(Stored data)

------------------------------

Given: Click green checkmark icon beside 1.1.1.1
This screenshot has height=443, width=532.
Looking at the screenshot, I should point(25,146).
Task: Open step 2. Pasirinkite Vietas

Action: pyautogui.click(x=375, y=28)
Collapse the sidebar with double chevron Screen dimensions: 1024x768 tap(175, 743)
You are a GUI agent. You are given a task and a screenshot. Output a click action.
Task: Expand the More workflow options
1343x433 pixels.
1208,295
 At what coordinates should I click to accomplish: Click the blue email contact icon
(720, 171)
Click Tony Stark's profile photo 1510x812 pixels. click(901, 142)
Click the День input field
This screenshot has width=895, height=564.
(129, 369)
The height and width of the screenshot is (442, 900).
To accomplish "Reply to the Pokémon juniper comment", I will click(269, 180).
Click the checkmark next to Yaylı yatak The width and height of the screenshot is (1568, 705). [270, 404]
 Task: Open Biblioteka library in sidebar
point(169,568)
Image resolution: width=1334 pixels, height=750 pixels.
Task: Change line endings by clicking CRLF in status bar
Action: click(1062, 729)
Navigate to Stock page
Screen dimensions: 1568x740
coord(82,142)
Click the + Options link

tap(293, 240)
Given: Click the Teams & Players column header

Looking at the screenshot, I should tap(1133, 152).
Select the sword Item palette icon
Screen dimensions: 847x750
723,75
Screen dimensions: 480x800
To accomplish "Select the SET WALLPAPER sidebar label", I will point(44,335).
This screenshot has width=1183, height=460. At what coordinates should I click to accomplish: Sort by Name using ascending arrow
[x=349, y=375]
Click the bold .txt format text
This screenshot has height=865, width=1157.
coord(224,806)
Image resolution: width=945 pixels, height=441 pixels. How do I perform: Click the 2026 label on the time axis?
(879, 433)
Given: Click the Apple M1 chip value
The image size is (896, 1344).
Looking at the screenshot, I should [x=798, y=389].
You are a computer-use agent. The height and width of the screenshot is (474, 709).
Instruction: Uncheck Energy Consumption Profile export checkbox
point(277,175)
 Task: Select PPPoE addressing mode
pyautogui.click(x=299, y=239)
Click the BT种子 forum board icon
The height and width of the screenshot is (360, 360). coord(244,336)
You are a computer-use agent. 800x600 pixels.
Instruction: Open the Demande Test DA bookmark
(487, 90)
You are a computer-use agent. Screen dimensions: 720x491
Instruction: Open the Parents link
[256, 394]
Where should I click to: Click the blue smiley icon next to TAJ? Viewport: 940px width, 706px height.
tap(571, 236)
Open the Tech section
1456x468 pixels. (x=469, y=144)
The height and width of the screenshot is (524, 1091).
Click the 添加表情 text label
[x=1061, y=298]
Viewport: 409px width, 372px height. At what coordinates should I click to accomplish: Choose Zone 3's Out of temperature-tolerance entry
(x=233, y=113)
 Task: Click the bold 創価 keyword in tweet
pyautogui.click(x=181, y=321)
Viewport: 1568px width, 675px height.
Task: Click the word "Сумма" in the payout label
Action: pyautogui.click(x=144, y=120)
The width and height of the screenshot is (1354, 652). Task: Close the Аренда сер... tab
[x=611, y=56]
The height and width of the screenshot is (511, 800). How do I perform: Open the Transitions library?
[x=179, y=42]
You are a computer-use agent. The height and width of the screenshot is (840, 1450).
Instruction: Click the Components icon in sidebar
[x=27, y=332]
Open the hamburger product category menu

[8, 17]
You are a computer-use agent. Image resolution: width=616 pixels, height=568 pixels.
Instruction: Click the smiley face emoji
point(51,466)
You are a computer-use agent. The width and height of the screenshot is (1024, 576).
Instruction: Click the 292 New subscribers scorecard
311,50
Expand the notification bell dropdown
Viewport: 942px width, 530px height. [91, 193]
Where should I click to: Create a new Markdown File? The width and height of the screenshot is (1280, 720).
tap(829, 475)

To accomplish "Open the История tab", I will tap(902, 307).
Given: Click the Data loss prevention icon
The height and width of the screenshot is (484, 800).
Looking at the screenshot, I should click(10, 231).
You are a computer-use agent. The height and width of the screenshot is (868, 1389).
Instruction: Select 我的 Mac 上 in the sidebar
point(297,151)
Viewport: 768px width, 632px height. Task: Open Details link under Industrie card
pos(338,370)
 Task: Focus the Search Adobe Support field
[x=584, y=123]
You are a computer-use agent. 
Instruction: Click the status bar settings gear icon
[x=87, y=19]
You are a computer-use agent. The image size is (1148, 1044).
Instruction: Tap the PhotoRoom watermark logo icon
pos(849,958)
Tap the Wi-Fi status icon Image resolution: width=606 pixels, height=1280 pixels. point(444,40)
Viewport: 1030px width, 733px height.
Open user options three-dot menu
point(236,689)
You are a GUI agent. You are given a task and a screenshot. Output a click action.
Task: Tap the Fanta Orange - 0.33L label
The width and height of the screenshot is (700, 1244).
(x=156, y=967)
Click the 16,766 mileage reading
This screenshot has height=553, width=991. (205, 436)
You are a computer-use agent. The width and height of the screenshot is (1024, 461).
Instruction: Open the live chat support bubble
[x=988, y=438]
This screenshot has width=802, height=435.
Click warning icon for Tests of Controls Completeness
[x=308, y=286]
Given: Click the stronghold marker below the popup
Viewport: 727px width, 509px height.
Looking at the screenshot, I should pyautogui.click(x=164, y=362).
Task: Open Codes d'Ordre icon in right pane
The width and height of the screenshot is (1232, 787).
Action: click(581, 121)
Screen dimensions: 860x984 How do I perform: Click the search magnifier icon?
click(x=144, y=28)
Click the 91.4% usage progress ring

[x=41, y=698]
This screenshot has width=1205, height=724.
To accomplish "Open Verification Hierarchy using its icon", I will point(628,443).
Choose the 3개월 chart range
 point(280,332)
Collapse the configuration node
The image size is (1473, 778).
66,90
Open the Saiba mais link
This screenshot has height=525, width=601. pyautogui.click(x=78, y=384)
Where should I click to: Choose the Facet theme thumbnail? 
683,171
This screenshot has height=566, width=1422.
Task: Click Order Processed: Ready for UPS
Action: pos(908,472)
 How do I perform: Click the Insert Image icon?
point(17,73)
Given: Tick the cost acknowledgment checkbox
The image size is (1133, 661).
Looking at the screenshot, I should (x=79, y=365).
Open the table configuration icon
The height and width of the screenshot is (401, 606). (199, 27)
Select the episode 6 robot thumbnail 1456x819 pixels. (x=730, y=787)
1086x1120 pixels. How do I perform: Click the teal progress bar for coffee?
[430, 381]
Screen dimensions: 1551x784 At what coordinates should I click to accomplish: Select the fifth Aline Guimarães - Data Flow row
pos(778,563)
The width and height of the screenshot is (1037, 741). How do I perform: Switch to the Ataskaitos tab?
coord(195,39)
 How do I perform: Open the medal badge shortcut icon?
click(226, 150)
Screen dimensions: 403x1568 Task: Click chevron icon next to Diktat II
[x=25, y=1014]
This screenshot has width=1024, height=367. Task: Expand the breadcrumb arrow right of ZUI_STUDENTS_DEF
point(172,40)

------------------------------

Problem statement: Transcribe all of the records above without altering anything.

Expected output:
Given: Click green checkmark icon beside 1.1.1.1
This screenshot has height=443, width=532.
Looking at the screenshot, I should point(25,146).
Task: Open step 2. Pasirinkite Vietas

Action: pyautogui.click(x=375, y=28)
Collapse the sidebar with double chevron Screen dimensions: 1024x768 tap(175, 743)
You are a GUI agent. You are given a task and a screenshot. Output a click action.
Task: Expand the More workflow options
1343x433 pixels.
1208,295
 At what coordinates should I click to accomplish: Click the blue email contact icon
(720, 171)
Click Tony Stark's profile photo 1510x812 pixels. click(901, 142)
Click the День input field
This screenshot has width=895, height=564.
(129, 369)
The height and width of the screenshot is (442, 900).
To accomplish "Reply to the Pokémon juniper comment", I will click(269, 180).
Click the checkmark next to Yaylı yatak The width and height of the screenshot is (1568, 705). [270, 404]
 Task: Open Biblioteka library in sidebar
point(169,568)
Image resolution: width=1334 pixels, height=750 pixels.
Task: Change line endings by clicking CRLF in status bar
Action: click(1062, 729)
Navigate to Stock page
Screen dimensions: 1568x740
coord(82,142)
Click the + Options link

tap(293, 240)
Given: Click the Teams & Players column header

Looking at the screenshot, I should tap(1133, 152).
Select the sword Item palette icon
Screen dimensions: 847x750
723,75
Screen dimensions: 480x800
To accomplish "Select the SET WALLPAPER sidebar label", I will point(44,335).
This screenshot has width=1183, height=460. At what coordinates should I click to accomplish: Sort by Name using ascending arrow
[x=349, y=375]
Click the bold .txt format text
This screenshot has height=865, width=1157.
coord(224,806)
Image resolution: width=945 pixels, height=441 pixels. How do I perform: Click the 2026 label on the time axis?
(879, 433)
Given: Click the Apple M1 chip value
The image size is (896, 1344).
Looking at the screenshot, I should [x=798, y=389].
You are a computer-use agent. The height and width of the screenshot is (474, 709).
Instruction: Uncheck Energy Consumption Profile export checkbox
point(277,175)
 Task: Select PPPoE addressing mode
pyautogui.click(x=299, y=239)
Click the BT种子 forum board icon
The height and width of the screenshot is (360, 360). coord(244,336)
You are a computer-use agent. 800x600 pixels.
Instruction: Open the Demande Test DA bookmark
(487, 90)
You are a computer-use agent. Screen dimensions: 720x491
Instruction: Open the Parents link
[256, 394]
Where should I click to: Click the blue smiley icon next to TAJ? Viewport: 940px width, 706px height.
tap(571, 236)
Open the Tech section
1456x468 pixels. (x=469, y=144)
The height and width of the screenshot is (524, 1091).
Click the 添加表情 text label
[x=1061, y=298]
Viewport: 409px width, 372px height. At what coordinates should I click to accomplish: Choose Zone 3's Out of temperature-tolerance entry
(x=233, y=113)
 Task: Click the bold 創価 keyword in tweet
pyautogui.click(x=181, y=321)
Viewport: 1568px width, 675px height.
Task: Click the word "Сумма" in the payout label
Action: pyautogui.click(x=144, y=120)
The width and height of the screenshot is (1354, 652). Task: Close the Аренда сер... tab
[x=611, y=56]
The height and width of the screenshot is (511, 800). How do I perform: Open the Transitions library?
[x=179, y=42]
You are a computer-use agent. The height and width of the screenshot is (840, 1450).
Instruction: Click the Components icon in sidebar
[x=27, y=332]
Open the hamburger product category menu

[8, 17]
You are a computer-use agent. Image resolution: width=616 pixels, height=568 pixels.
Instruction: Click the smiley face emoji
point(51,466)
You are a computer-use agent. The width and height of the screenshot is (1024, 576).
Instruction: Click the 292 New subscribers scorecard
311,50
Expand the notification bell dropdown
Viewport: 942px width, 530px height. [91, 193]
Where should I click to: Create a new Markdown File? The width and height of the screenshot is (1280, 720).
tap(829, 475)

To accomplish "Open the История tab", I will tap(902, 307).
Given: Click the Data loss prevention icon
The height and width of the screenshot is (484, 800).
Looking at the screenshot, I should click(10, 231).
You are a computer-use agent. The height and width of the screenshot is (868, 1389).
Instruction: Select 我的 Mac 上 in the sidebar
point(297,151)
Viewport: 768px width, 632px height. Task: Open Details link under Industrie card
pos(338,370)
 Task: Focus the Search Adobe Support field
[x=584, y=123]
You are a computer-use agent. 
Instruction: Click the status bar settings gear icon
[x=87, y=19]
You are a computer-use agent. The image size is (1148, 1044).
Instruction: Tap the PhotoRoom watermark logo icon
pos(849,958)
Tap the Wi-Fi status icon Image resolution: width=606 pixels, height=1280 pixels. point(444,40)
Viewport: 1030px width, 733px height.
Open user options three-dot menu
point(236,689)
You are a GUI agent. You are given a task and a screenshot. Output a click action.
Task: Tap the Fanta Orange - 0.33L label
The width and height of the screenshot is (700, 1244).
(x=156, y=967)
Click the 16,766 mileage reading
This screenshot has height=553, width=991. (205, 436)
You are a computer-use agent. The width and height of the screenshot is (1024, 461).
Instruction: Open the live chat support bubble
[x=988, y=438]
This screenshot has width=802, height=435.
Click warning icon for Tests of Controls Completeness
[x=308, y=286]
Given: Click the stronghold marker below the popup
Viewport: 727px width, 509px height.
Looking at the screenshot, I should pyautogui.click(x=164, y=362).
Task: Open Codes d'Ordre icon in right pane
The width and height of the screenshot is (1232, 787).
Action: click(581, 121)
Screen dimensions: 860x984 How do I perform: Click the search magnifier icon?
click(x=144, y=28)
Click the 91.4% usage progress ring

[x=41, y=698]
This screenshot has width=1205, height=724.
To accomplish "Open Verification Hierarchy using its icon", I will point(628,443).
Choose the 3개월 chart range
 point(280,332)
Collapse the configuration node
The image size is (1473, 778).
66,90
Open the Saiba mais link
This screenshot has height=525, width=601. pyautogui.click(x=78, y=384)
Where should I click to: Choose the Facet theme thumbnail? 
683,171
This screenshot has height=566, width=1422.
Task: Click Order Processed: Ready for UPS
Action: pos(908,472)
 How do I perform: Click the Insert Image icon?
point(17,73)
Given: Tick the cost acknowledgment checkbox
The image size is (1133, 661).
Looking at the screenshot, I should (x=79, y=365).
Open the table configuration icon
The height and width of the screenshot is (401, 606). (199, 27)
Select the episode 6 robot thumbnail 1456x819 pixels. (x=730, y=787)
1086x1120 pixels. How do I perform: Click the teal progress bar for coffee?
[430, 381]
Screen dimensions: 1551x784 At what coordinates should I click to accomplish: Select the fifth Aline Guimarães - Data Flow row
pos(778,563)
The width and height of the screenshot is (1037, 741). How do I perform: Switch to the Ataskaitos tab?
coord(195,39)
 How do I perform: Open the medal badge shortcut icon?
click(226, 150)
Screen dimensions: 403x1568 Task: Click chevron icon next to Diktat II
[x=25, y=1014]
This screenshot has width=1024, height=367. Task: Expand the breadcrumb arrow right of ZUI_STUDENTS_DEF
point(172,40)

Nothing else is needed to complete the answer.